# SemCore - Distributional Considerations

In the previous `SemCore.ipynb` notebook we created a dataset for analysis, which saw statistical signal for word sense disambiguation, using hidden activations.

However, one possible explanation for these results is that the signal was merely a result of more standard use cases having higher baseline correlation.

And then since the dataset over-represents the more standard use cases (tautologically) we get a "false positive" (an analogy can be drawn between this and sensitivity/specificity considerisations)

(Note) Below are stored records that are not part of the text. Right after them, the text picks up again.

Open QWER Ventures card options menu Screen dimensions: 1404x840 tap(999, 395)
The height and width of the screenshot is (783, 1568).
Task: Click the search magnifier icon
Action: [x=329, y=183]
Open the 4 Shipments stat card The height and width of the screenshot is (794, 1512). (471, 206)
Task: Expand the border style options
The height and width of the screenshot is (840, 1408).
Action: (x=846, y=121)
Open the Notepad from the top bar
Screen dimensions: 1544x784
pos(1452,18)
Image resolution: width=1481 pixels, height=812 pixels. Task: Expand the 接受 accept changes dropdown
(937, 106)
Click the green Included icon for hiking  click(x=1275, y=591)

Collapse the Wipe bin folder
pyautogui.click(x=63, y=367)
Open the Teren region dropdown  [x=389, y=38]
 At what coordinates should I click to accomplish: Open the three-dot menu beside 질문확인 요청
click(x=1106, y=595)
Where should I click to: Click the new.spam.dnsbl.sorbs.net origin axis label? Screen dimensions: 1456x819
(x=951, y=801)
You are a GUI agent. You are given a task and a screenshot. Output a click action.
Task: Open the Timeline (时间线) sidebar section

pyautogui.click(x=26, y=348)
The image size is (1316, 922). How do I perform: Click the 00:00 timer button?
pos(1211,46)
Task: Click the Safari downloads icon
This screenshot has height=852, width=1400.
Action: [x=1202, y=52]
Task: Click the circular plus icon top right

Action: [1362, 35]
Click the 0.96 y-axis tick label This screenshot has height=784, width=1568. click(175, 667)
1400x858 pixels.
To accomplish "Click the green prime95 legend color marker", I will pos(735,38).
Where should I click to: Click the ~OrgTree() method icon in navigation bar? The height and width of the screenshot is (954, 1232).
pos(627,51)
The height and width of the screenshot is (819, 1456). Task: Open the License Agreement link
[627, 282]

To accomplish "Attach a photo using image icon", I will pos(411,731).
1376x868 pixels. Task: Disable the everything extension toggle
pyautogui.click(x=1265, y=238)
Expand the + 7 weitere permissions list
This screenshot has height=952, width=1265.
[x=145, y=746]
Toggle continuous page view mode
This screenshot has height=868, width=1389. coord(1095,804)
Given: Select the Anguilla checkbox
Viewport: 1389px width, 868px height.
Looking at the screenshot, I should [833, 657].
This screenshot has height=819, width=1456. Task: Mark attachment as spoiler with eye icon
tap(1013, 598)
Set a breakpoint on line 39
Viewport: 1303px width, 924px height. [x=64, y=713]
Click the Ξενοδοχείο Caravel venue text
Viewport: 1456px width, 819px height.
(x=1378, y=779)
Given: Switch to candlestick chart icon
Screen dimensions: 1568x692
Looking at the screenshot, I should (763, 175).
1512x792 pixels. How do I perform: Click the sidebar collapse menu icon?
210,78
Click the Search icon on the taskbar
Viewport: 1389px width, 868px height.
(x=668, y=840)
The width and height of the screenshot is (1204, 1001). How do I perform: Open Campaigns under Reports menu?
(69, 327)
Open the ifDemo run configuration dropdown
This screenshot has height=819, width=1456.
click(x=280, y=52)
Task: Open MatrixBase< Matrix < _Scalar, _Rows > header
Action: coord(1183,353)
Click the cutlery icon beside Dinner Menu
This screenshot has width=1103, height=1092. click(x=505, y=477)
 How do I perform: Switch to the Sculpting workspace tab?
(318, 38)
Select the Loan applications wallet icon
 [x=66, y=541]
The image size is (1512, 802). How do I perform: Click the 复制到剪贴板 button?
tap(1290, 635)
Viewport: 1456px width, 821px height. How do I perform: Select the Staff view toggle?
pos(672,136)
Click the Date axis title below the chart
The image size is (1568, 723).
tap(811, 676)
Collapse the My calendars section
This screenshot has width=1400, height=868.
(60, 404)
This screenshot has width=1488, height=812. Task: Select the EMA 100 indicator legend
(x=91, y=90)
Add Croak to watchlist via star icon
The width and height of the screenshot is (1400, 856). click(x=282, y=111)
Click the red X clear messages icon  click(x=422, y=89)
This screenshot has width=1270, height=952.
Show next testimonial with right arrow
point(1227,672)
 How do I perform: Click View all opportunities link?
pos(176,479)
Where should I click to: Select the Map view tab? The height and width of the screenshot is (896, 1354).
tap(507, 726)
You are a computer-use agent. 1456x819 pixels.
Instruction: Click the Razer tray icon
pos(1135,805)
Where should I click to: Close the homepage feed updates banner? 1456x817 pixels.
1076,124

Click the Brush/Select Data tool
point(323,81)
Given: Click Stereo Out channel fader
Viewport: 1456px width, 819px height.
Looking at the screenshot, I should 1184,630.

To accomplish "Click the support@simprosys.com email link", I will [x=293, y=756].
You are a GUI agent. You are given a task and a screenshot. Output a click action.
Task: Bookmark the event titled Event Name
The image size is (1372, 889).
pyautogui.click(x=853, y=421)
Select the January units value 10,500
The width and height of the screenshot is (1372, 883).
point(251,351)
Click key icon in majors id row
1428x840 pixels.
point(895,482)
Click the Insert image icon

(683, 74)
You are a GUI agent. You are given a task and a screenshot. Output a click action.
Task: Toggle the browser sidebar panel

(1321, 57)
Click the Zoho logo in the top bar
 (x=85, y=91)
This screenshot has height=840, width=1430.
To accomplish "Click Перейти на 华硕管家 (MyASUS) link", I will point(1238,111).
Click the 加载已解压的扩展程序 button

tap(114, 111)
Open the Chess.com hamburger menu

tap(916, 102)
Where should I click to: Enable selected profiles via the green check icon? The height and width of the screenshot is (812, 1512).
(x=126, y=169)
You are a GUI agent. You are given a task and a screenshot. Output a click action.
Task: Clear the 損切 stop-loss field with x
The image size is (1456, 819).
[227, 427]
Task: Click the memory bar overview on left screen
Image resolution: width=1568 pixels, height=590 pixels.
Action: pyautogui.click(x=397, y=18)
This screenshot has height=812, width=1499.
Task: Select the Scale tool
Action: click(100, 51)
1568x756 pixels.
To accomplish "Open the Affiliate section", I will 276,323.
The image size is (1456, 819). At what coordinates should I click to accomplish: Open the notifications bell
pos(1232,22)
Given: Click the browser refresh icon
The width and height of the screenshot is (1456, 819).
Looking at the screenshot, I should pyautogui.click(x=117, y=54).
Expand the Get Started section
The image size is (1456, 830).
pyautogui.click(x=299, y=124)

To investigate this possibility, we will generate a version of the dataset that draws uniformly from the word senses present.

In [7]:
import pandas as pd
import xml.etree.ElementTree as ET
from tqdm import tqdm
import nltk
from nltk.corpus import wordnet as wn

nltk.download('wordnet')

semcore_xml = "Data/Raw/semcor.data.xml"
wordnet_keys = "Data/Raw/semcor.gold.key.txt"

# parse XML
tree = ET.parse(semcore_xml)
root = tree.getroot()

all_sentences = []
for text_el in tqdm(root.findall('text')):
    text_id = text_el.get('id')
    for sentence_el in text_el.findall('sentence'):
        sentence_tokens = [
            {
                'tag': token.tag,
                'word': token.text,
                'lemma': token.get('lemma'),
                'pos': token.get('pos'),
                'id': token.get('id')
            }
            for token in sentence_el
        ]
        all_sentences.append({
            'text_id': text_id,
            'sentence_id': sentence_el.get('id'),
            'tokens': sentence_tokens
        })

def process_sentence(sentence):
    sentence_text = "|".join([token['word'] for token in sentence['tokens']])
    return [
        {
            'word': token['word'],
            'wordnet_join_id': token['id'],
            'sentence': sentence_text,
            'word_loc': idx
        }
        for idx, token in enumerate(sentence['tokens']) if token['tag'] == 'instance'
    ]

row_data = [record for sentence in tqdm(all_sentences) for record in process_sentence(sentence)]
df = pd.DataFrame(row_data)

# load WordNet keys
data = []
with open(wordnet_keys, "r", encoding="utf-8") as f:
    for line in f:
        local_key, wordnet_id = line.strip().split(" ", 1)
        data.append((local_key, wordnet_id))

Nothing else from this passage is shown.